**RAW RECORDS:**
________________________________________

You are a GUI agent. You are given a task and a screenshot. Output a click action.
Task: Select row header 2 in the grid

________________________________________

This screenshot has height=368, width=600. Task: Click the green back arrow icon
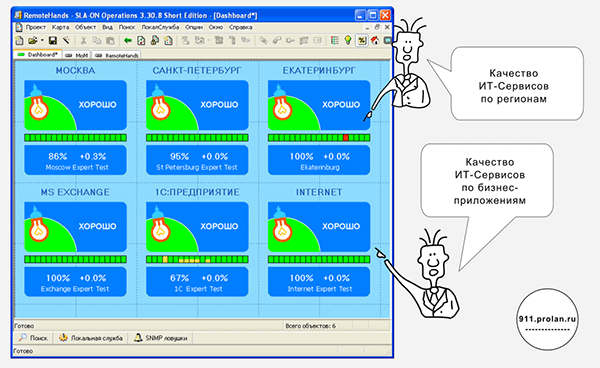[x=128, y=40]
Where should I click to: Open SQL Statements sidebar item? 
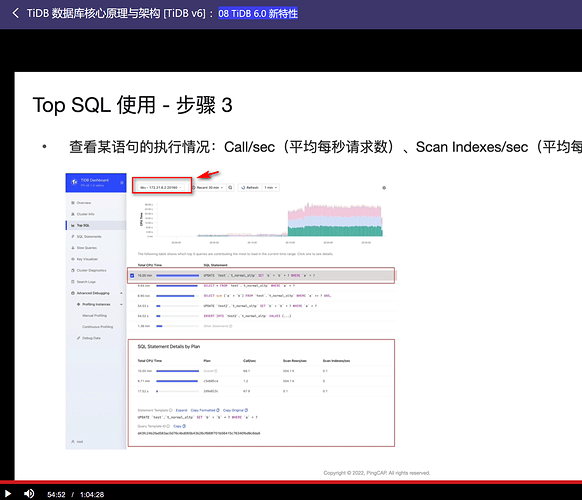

________________________________________

**EXERCISE GOAL:**
Could you rewrite the lines from the one holding "You are a GUI" through the one holding "Task: Select row header 2 in the grid", inclusive, replacing "row header" with "column header" and leaving everything else unchanged?

**RESULT BELOW:**
You are a GUI agent. You are given a task and a screenshot. Output a click action.
Task: Select column header 2 in the grid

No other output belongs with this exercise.